= Beginning of Section =

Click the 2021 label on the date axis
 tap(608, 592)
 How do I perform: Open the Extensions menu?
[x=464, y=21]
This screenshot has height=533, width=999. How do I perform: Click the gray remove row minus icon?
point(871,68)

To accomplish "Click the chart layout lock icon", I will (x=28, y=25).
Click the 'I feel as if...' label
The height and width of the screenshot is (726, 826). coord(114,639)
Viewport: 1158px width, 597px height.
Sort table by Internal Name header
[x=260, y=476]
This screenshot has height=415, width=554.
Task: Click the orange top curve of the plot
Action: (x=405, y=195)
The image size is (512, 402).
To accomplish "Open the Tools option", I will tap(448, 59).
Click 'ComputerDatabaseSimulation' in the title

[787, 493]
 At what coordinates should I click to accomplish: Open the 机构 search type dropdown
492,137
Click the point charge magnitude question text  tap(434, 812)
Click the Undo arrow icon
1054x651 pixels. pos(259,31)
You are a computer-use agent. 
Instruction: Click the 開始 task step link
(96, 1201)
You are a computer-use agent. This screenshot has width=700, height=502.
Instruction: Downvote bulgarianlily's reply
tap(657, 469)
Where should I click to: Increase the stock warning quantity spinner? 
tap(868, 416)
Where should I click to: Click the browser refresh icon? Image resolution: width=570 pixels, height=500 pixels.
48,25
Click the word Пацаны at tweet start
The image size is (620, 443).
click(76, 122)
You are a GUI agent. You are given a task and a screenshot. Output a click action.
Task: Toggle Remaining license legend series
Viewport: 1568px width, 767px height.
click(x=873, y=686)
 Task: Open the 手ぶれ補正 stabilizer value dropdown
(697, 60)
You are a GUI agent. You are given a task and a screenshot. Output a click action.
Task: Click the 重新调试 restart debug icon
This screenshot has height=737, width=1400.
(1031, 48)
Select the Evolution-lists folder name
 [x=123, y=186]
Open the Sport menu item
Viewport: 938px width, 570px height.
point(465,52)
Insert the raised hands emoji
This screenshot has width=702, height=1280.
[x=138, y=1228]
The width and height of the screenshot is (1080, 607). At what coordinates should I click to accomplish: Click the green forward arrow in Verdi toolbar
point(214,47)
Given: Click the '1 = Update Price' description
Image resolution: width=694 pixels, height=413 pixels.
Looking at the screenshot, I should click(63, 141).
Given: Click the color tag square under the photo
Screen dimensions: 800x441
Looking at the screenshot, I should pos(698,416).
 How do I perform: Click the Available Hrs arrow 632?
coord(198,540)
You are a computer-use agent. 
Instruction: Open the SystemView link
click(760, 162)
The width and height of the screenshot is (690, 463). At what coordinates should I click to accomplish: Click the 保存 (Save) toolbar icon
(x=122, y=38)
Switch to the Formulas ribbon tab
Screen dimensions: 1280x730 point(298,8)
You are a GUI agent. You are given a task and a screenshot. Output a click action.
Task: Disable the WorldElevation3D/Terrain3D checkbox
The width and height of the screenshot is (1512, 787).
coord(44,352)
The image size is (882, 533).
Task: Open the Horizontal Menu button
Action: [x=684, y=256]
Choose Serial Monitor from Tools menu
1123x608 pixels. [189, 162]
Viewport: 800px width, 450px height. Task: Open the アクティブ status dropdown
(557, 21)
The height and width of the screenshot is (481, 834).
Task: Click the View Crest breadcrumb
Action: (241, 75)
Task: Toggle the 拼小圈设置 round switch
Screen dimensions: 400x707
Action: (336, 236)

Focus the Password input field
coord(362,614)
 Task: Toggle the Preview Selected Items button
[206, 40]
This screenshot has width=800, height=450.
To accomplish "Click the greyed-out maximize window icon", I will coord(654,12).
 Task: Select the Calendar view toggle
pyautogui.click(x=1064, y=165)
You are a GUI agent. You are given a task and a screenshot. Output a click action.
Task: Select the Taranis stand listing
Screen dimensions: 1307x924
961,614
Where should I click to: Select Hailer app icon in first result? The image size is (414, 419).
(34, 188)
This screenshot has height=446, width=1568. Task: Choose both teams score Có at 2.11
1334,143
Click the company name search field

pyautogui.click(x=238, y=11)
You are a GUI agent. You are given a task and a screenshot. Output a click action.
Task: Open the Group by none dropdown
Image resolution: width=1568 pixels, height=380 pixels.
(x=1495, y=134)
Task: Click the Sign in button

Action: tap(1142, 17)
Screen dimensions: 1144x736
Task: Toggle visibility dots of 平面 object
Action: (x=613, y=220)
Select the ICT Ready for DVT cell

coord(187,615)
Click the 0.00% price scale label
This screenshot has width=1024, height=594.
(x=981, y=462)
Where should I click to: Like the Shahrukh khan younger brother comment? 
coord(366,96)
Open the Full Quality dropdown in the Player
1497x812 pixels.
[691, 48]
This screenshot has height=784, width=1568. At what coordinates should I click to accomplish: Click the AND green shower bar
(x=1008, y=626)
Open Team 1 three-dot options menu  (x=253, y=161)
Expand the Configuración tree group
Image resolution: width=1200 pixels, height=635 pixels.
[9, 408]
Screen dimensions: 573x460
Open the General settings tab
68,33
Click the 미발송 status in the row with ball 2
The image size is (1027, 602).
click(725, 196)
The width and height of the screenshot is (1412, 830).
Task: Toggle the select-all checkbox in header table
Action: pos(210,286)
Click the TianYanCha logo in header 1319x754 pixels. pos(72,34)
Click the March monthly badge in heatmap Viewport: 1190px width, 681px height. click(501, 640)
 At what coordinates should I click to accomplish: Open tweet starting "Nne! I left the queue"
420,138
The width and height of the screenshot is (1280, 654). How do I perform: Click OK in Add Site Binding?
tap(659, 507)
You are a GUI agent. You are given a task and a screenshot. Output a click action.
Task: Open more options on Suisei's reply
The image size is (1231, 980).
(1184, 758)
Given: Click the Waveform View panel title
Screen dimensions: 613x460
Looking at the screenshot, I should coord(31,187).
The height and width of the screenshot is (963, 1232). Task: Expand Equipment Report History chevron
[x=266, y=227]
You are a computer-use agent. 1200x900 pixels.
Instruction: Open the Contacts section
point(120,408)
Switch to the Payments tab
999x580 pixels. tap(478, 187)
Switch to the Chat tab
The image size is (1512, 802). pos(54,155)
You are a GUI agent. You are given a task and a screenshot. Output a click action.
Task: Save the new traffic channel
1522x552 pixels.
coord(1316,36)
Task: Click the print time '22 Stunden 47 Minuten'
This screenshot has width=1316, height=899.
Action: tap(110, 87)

= End of Section =

* [REQUIRED WORK]
Give back exactly the lines above, from the line containing "Sort table by Internal Name header" through the line containing "Task: Click the 重新调试 restart debug icon", with both end lines and nothing more.

* [OUTPUT OF THE EXERCISE]
Sort table by Internal Name header
[x=260, y=476]
This screenshot has height=415, width=554.
Task: Click the orange top curve of the plot
Action: (x=405, y=195)
The image size is (512, 402).
To accomplish "Open the Tools option", I will tap(448, 59).
Click 'ComputerDatabaseSimulation' in the title

[787, 493]
 At what coordinates should I click to accomplish: Open the 机构 search type dropdown
492,137
Click the point charge magnitude question text  tap(434, 812)
Click the Undo arrow icon
1054x651 pixels. pos(259,31)
You are a computer-use agent. 
Instruction: Click the 開始 task step link
(96, 1201)
You are a computer-use agent. This screenshot has width=700, height=502.
Instruction: Downvote bulgarianlily's reply
tap(657, 469)
Where should I click to: Increase the stock warning quantity spinner? 
tap(868, 416)
Where should I click to: Click the browser refresh icon? Image resolution: width=570 pixels, height=500 pixels.
48,25
Click the word Пацаны at tweet start
The image size is (620, 443).
click(76, 122)
You are a GUI agent. You are given a task and a screenshot. Output a click action.
Task: Toggle Remaining license legend series
Viewport: 1568px width, 767px height.
click(x=873, y=686)
 Task: Open the 手ぶれ補正 stabilizer value dropdown
(697, 60)
You are a GUI agent. You are given a task and a screenshot. Output a click action.
Task: Click the 重新调试 restart debug icon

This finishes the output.